SET PROBLEM: Locate every line in the entries below that contains the word "width", and copy each of those lines.

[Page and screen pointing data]
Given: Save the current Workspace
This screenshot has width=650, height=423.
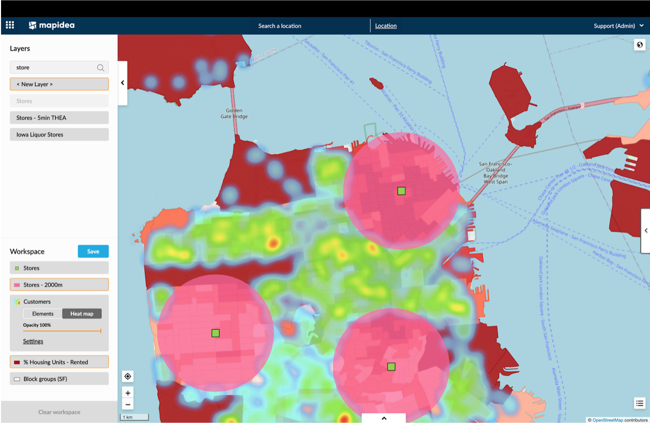Looking at the screenshot, I should tap(93, 251).
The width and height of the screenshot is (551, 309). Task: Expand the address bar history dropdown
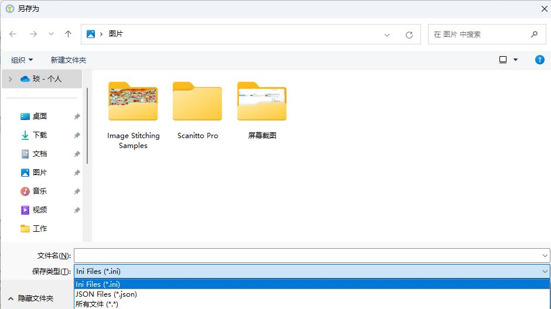(x=387, y=35)
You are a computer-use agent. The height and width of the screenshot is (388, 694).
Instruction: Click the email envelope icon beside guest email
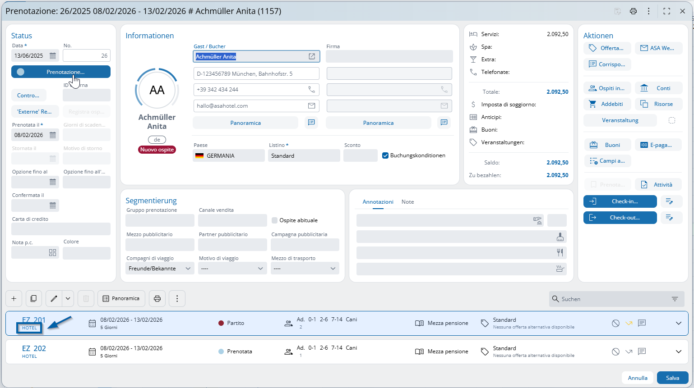[x=311, y=106]
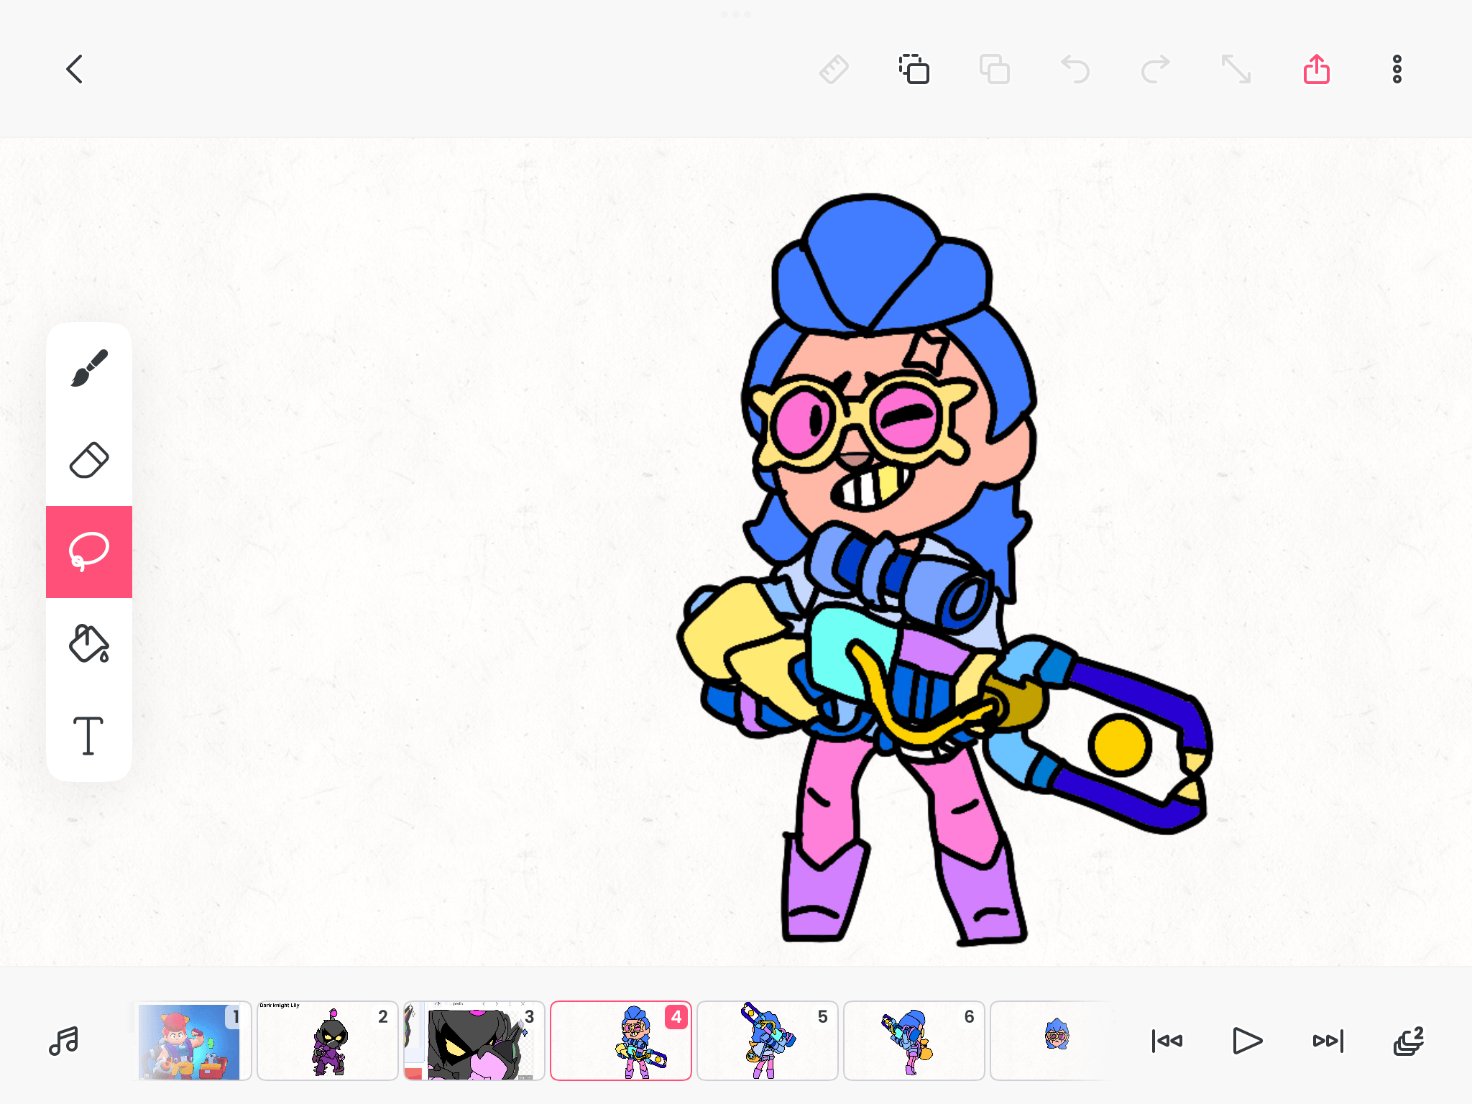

OUTPUT:
This screenshot has width=650, height=423.
The width and height of the screenshot is (551, 309). Task: Expand the address bar history dropdown
You are a computer-use agent. The height and width of the screenshot is (388, 694).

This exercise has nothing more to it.